Il est demandé au lecteur un dernier effort de
patience, car les pages qu’il est sur le point d’aborder sont, à n’en pas
douter, les plus «sèches» de ce texte. Ce détour par l’histoire est néanmoins
essentiel à la bonne compréhension du sujet. Nous pourrons ainsi voir clairement
comment s’est graduellement structuré le débat séculaire entre
abstentionnisme et interventionnisme ; et comment la théorie des
relations internationales, après la chute du communisme, a succédé à la
géopolitique comme domaine où se «construit» intellectuellement le
déploiement militaire mondial américain. Cela établi, la table sera par le fait
même mise pour la «démonstration», qui pourra se faire sans encombre à partir du
second chapitre.
La présence militaire américaine à l’étranger
n’est pas dans la nature des choses. Elle a commencé à une époque
bien précise et est très certainement destinée à cesser à un moment ou à un
autre. Son développement, avant l’éclipse de l’Union Soviétique, a été
accompagné de réflexions stratégiques originales, de débats passionnés au sein
des institutions représentatives et, parfois, d’importants mouvements d’opinion
publique aux effets décisifs, dans la mesure où ils ont entraîné l’État dans
l’adoption d’une ligne de conduite aux dépens d’une autre (abstentionnisme,
interventionnisme). Afin d’aborder ce problème avec un minimum de perspective,
il faudra, dans ce chapitre, rappeler le processus de mise sur pieds du réseau
des bases dans ces trois axes, c’est-à-dire réflexion stratégique, discours et
actions des politiques, ainsi qu’opinion publique. Envisagée de cette manière,
l’histoire nous semble pouvoir être découpée en quatre époques distinctes: la
période de compétition géopolitique avec les puissances coloniales européennes
(vers 1898 - 1941), le Second conflit mondial et ses suites immédiates (1941 -
50), la Guerre froide (1950 - v. 1989), et la fin de la Guerre froide (v. 1989 -
v. 1992).
Les Américains ont manifesté dès les premiers
temps de la République un très fort désir d’ouverture à l’extérieur. Par contre,
on se figurait alors ces relations comme devant être de nature économique, la
perspective d’une participation aux conflits européens étant strictement écartée.

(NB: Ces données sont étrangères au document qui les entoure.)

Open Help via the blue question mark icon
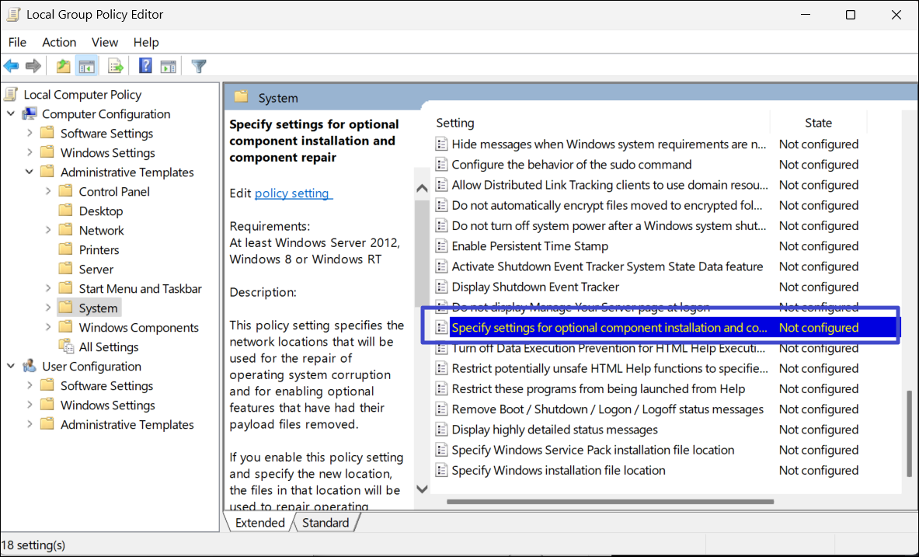This screenshot has width=919, height=557. (x=145, y=66)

L’objectif premier, au XIXe siècle, étant le remplissage de l’espace territorial
(destinée manifeste), la pensée stratégique américaine se bornait à
réclamer la liberté de navigation et du commerce. La Marine, composée de
voiliers autonomes à très grand rayon d’action (Clippers) et de cuirassés
au tournant de la Révolution industrielle (Gunboats), fut ainsi envoyée
dans les mers et océans lointains pour de longues périodes dans l’optique de ce
précepte (Flotte méditerranéenne, 1801-07 et 1815-61; Flotte européenne
1865-1905; Flotte des Indes, 1866-1902 et Flotte asiatique, 1866-1902).

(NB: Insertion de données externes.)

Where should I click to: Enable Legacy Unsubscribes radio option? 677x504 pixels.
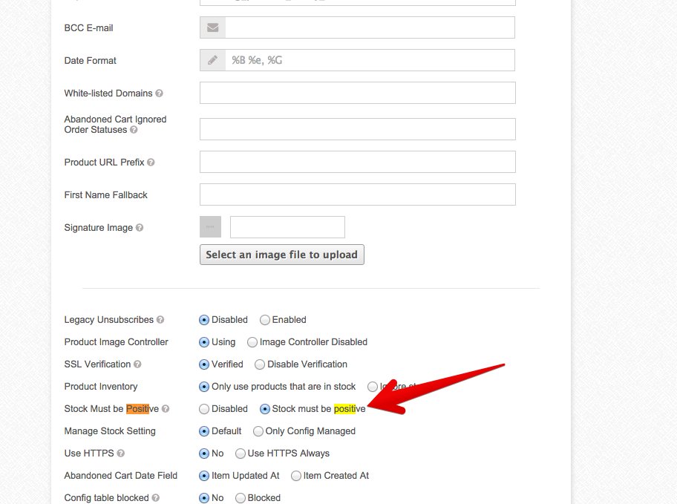coord(265,320)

L’Amirauté, suivant en cela les directives des autorités politiques, évitait
dans la mesure du possible le contact direct avec l’étranger, le ravitaillement
des navires se faisant par voie de magasins flottants (floating storeships).
Si les interventions furent ainsi l’exception, elles ne furent pas toujours sans
conséquences (ie: ouverture du Japon au commerce international, 1853-4 – Perry).

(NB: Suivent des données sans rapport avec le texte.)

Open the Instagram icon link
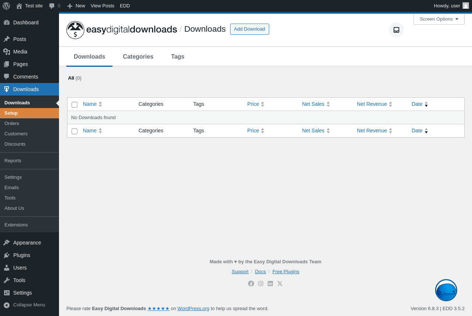This screenshot has height=316, width=472. point(261,284)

Le lecteur reprochera peut-être à ce survol
historique de passer sous silence le génocide des Amérindiens. Il y a eu bien
sûr génocide, et cela devra tôt ou tard être réparé. Rappelons simplement qu’un
autre type d’holocauste intéresse cette enquête : celui qui fera une dizaine de
millions de morts durant le Premier conflit mondial, plusieurs dizaines dans le
Second, et qui planera sur le genre humain tout entier durant la Guerre froide.
Aujourd’hui, le grand hara kiri universel semble moins probable, non parce que
les moyens de le réaliser ont disparu - ici, comme on sait, on baigne toujours
dans l’irrationalité la plus fantastique -, mais bien parce les prétextes
ne semblent plus avoir cours. Pourquoi ? Quel est le rôle de la puissance
militaire américaine dans l’avènement et le maintient état de fait ? Voilà les
questions on veut tenter d’apporter un éclairage au moins partiel.